Start of Extract

CODEWITHSUNDEEP
pythonalgorithmtime-complexityprimality-test
Adi219
Adi219

Reputation: 4814

What's the Time Complexity of my Primality Test?

I have a basic understanding of how to calculate Time Complexities, but I'm not sure how to calculate it in this case due to the random nature of primes.

A quick explanation --> Essentially, I'm keeping a running count of the remainders so that I know when the next prime is.

My code:

import math

n = int(input("Enter the number:\t"))

primeList = []
checkList = []

number = 3
isPrime = True
while number <= math.sqrt(n) and isPrime:

    isChanged = False
    for i, checkNum in enumerate(checkList):
        if checkNum == 1:
            isChanged = True
            checkList[i] = primeList[i]
        else:
            checkList[i] = checkNum - 1

    if not isChanged:

        primeList.append(number)
        checkList.append(number)

End of Extract
Start of Provided information

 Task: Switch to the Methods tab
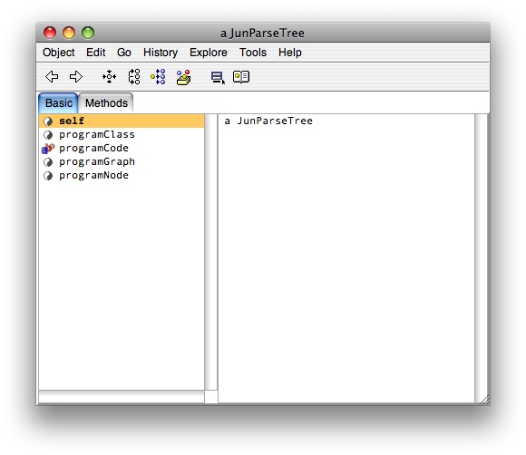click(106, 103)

End of Provided information
Start of Provided information

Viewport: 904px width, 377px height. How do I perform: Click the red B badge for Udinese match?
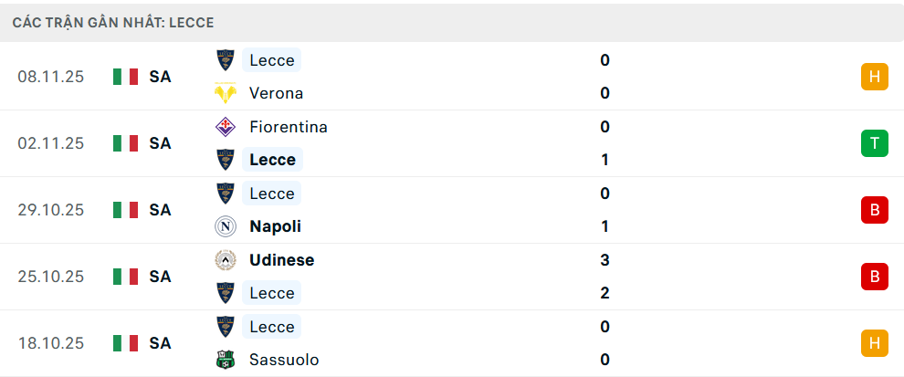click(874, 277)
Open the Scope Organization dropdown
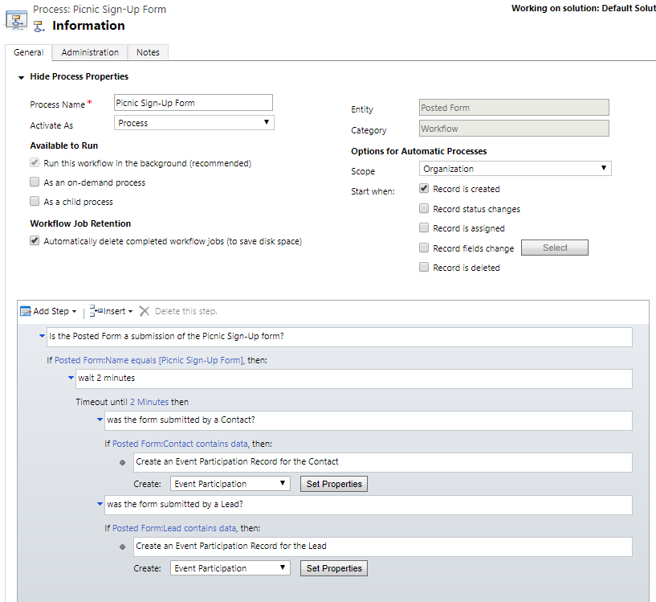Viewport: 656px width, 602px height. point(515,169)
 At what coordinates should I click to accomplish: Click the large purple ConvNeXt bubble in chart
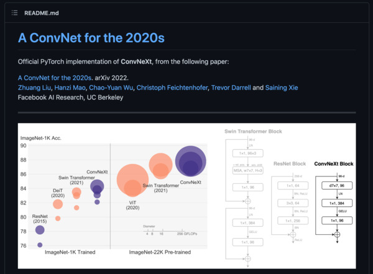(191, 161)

End of Provided information

Things to do:
**a)** Answer these about the primality test post, one line each:
(i) What reputation number is shown for Adi219?
(ii) What value does the code first assign to `number`?
(iii) What does the poster say they keep a running count of?
**b)** List every variable that the code in the primality test post assigns a value to before its while loop starts.
**c)** Please reproduce the part of the primality test post that opens with the words containing "isChanged = False" and closes with "checkList.append(number)".
You won't need the records for anything here.

Expected responses:
**a)**
(i) 4814
(ii) 3
(iii) The remainders

**b)** n, primeList, checkList, number, isPrime

**c)**
isChanged = False
    for i, checkNum in enumerate(checkList):
        if checkNum == 1:
            isChanged = True
            checkList[i] = primeList[i]
        else:
            checkList[i] = checkNum - 1

    if not isChanged:

        primeList.append(number)
        checkList.append(number)